Goalkeeper David Ospina shouldered most of the blame after spilling a Kostas Fortounis corner over the line to gift the Greek side a 2-1 lead on that miserable night at the Emirates.
But the real problem was not Ospina’s performance, but his selection that night. The fact that first-choice keeper Petr Cech was left on the bench by Wenger sent a clear message to Arsenal’s opponents.
So did the manager’s decision to leave out other regular starters such as Per Mertesacker, Nacho Monreal and Aaron Ramsey. It told Olympiacos, very clearly, that Wenger didn’t think he needed to pick his best players to beat them.
That surely helped to fire up the Greek side, spurring them to achieve their first ever success on English soil.

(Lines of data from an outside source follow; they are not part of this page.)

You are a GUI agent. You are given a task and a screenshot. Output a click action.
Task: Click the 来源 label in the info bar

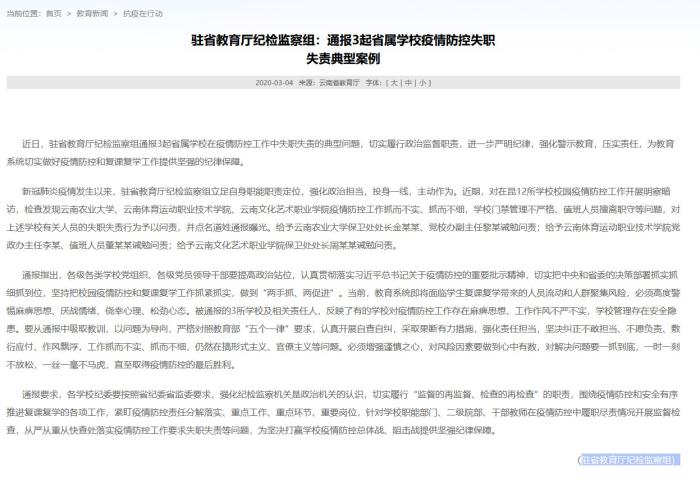click(305, 83)
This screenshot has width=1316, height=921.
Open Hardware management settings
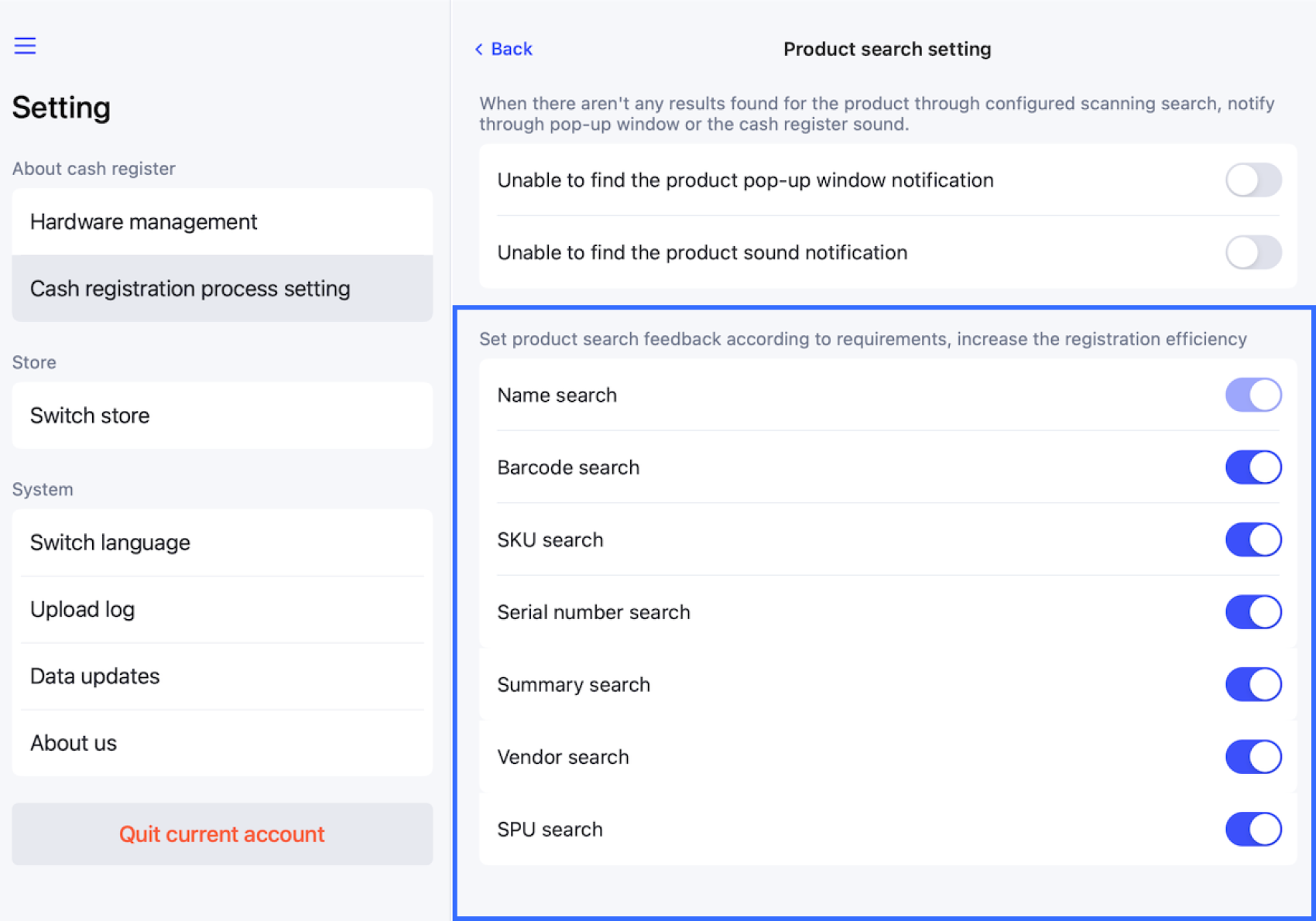tap(221, 222)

Wenger’s excuse was that squad rotation was essential because of the heavy schedule his players faced. But even if that were so, why did he choose to give certain individuals a break in that game – where the earlier defeat in Zagreb had already made victory essential?
Surely Arsenal’s Premier League fixture at Leicester three days earlier would have been a better opportunity to make changes.

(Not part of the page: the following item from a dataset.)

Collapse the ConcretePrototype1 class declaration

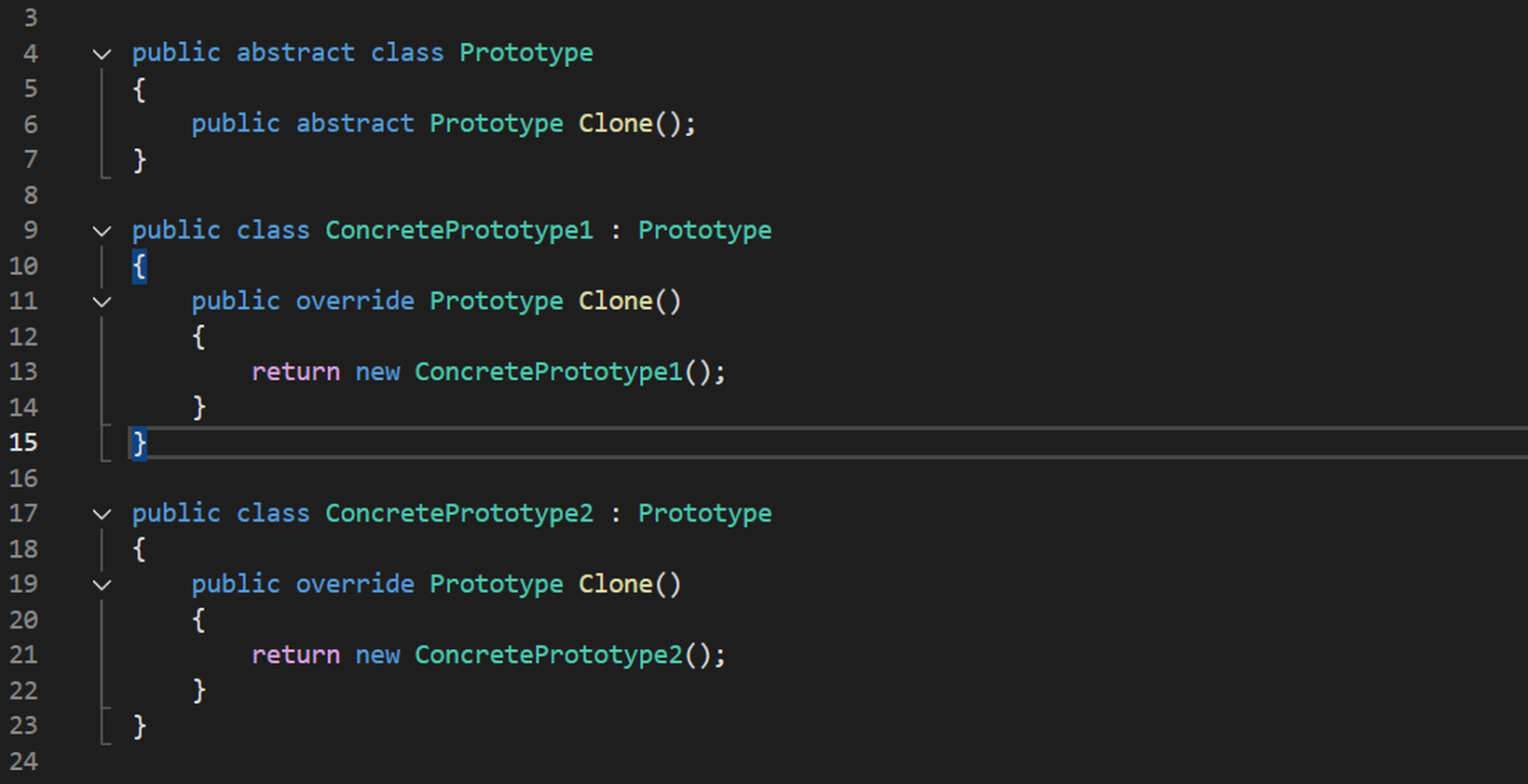(x=102, y=231)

Wenger might well claim that Leicester’s unexpectedly strong start to the season dissuaded him from such a course of action – but he then underestimated Olympiacos. He is certainly unlikely to do so again when their final Group F fixture comes around.
That December 9 clash – interestingly, the exact anniversary of their 1-0 loss to Olympiacos six years ago – is sandwiched between the Gunners’ home game against Sunderland and a visit to Aston Villa.

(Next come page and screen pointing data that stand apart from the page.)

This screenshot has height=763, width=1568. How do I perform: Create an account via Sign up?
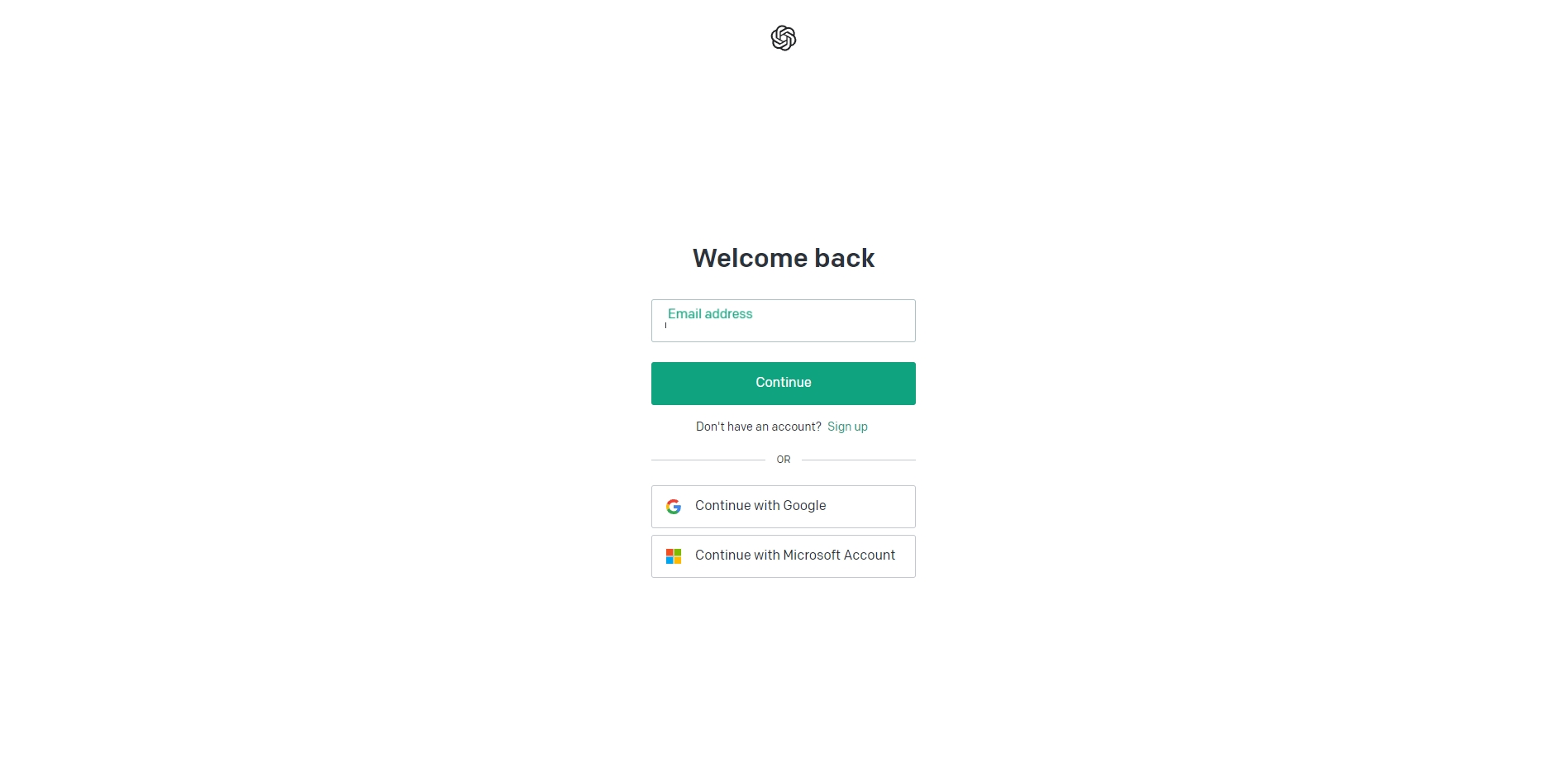[x=847, y=427]
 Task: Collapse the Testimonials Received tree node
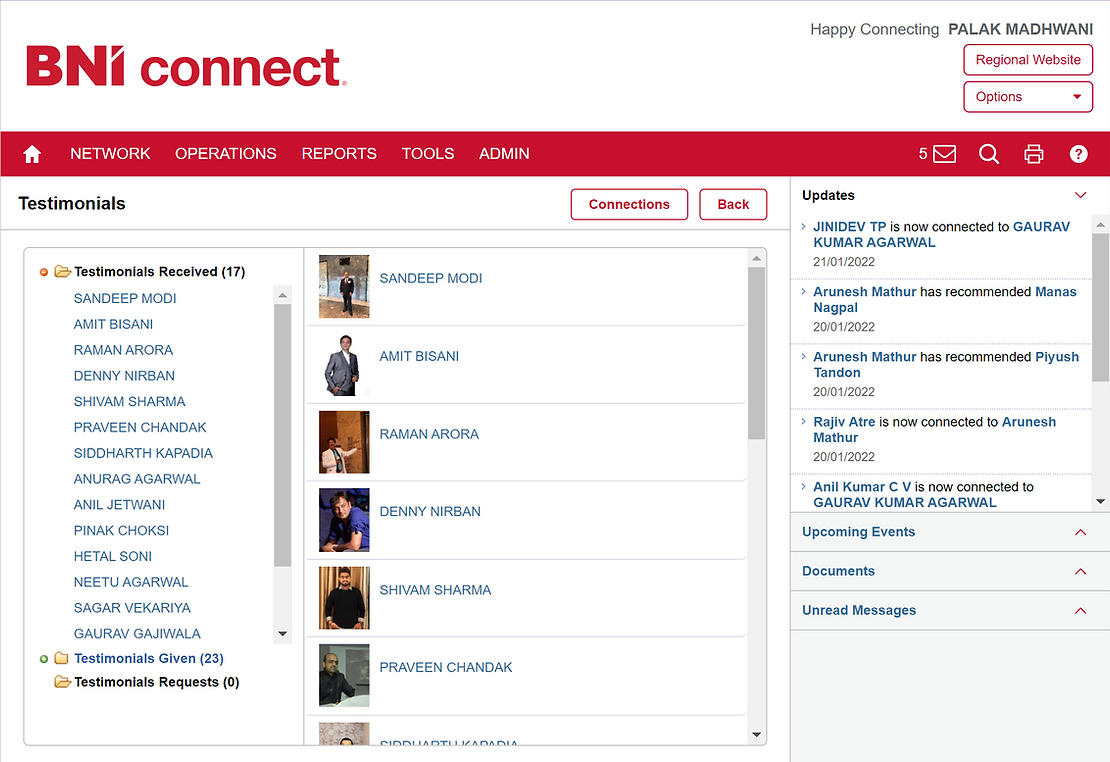[43, 272]
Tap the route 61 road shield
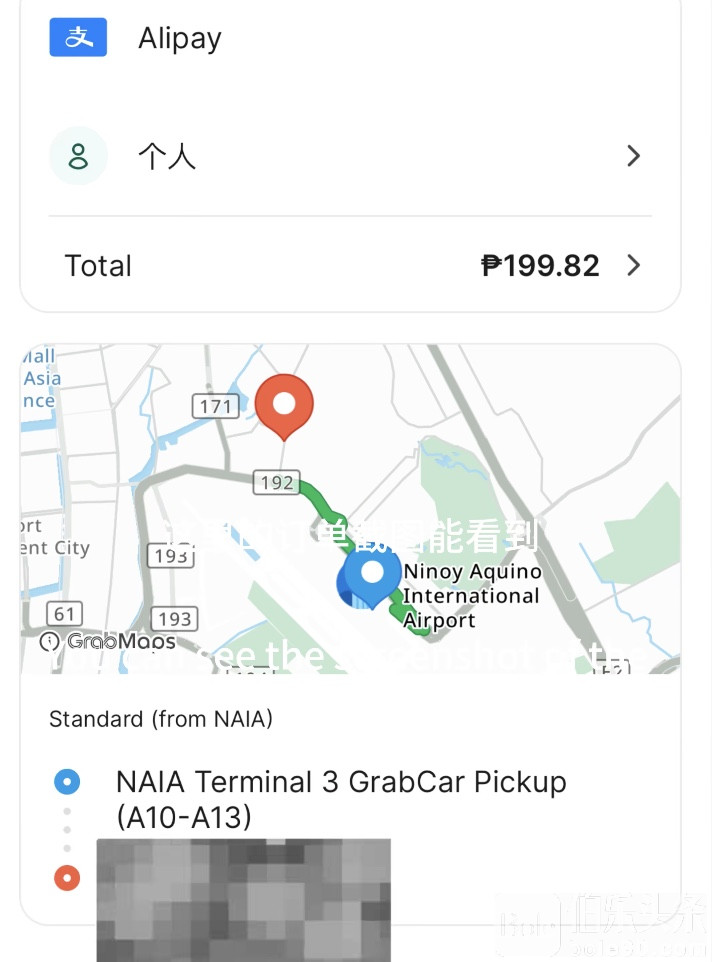The image size is (712, 962). 65,614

On the basis of the current table, Villa and the Black Cats are the two worst teams in the Premier League. They are not title rivals, they are sides Arsenal should be confident of beating.
And yet… if Wenger’s side fail to win one or both of those games, so be it. They will still have more than half the league campaign remaining in which to make amends.
That will not be the case in the Champions League. If they get a chance to qualify in Greece, Wenger must go all out and seize it by selecting the strongest side he can, simple as that.
Munich should already be a distant memory. That game was never likely to decide Arsenal’s European fate this season. Olympiacos, on the other hand, probably will.